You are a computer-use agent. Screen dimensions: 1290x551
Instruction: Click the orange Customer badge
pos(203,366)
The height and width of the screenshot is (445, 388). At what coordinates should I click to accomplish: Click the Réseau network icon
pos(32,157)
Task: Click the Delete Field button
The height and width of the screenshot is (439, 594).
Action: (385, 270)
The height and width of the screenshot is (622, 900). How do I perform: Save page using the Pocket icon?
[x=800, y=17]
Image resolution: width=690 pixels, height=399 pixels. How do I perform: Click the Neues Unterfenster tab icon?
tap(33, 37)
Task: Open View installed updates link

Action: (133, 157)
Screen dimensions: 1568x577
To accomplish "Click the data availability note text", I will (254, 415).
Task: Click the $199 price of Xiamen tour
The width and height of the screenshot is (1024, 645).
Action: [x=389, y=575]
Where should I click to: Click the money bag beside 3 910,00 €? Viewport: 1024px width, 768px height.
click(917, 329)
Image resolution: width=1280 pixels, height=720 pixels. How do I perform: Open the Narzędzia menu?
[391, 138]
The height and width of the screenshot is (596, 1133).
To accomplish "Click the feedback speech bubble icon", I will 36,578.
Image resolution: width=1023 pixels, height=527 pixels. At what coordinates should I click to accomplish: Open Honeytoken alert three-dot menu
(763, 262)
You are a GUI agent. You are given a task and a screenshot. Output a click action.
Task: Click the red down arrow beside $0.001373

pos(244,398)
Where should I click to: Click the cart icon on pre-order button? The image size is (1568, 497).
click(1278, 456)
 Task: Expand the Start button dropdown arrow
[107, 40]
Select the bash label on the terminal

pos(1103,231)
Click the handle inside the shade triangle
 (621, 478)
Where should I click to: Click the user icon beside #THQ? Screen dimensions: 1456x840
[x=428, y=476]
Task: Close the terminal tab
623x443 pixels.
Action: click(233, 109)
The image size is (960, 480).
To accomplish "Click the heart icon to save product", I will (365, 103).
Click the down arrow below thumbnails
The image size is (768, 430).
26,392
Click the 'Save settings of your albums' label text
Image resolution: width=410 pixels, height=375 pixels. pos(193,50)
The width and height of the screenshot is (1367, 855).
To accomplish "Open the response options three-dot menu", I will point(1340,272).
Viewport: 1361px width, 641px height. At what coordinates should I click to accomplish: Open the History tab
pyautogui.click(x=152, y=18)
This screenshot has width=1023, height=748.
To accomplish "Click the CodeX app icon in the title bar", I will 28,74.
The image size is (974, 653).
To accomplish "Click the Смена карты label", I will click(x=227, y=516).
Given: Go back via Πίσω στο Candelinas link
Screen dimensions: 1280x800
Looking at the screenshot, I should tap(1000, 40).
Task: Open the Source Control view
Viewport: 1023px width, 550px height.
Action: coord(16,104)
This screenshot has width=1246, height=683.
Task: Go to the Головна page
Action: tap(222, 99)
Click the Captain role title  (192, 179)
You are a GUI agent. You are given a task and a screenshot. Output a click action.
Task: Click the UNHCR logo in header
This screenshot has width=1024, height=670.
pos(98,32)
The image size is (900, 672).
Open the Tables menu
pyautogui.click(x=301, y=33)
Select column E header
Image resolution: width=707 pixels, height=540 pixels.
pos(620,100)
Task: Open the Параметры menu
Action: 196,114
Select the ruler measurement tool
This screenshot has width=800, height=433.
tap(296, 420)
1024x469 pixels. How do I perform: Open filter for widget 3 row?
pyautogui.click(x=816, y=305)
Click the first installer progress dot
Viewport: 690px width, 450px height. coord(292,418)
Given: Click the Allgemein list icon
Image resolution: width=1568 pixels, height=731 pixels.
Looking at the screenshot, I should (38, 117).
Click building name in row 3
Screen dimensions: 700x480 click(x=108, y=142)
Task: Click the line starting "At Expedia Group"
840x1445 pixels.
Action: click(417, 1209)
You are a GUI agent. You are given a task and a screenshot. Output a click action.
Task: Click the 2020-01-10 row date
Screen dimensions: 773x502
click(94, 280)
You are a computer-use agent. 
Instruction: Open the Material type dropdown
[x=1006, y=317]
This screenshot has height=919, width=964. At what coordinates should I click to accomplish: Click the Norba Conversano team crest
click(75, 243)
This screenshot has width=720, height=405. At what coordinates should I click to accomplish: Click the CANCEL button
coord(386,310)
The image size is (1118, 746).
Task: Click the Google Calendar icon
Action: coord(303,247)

> PROBLEM STATEMENT
Copy every line of the records above that contains "computer".

> OUTPUT BELOW
You are a computer-use agent. Screen dimensions: 1290x551
You are a computer-use agent. 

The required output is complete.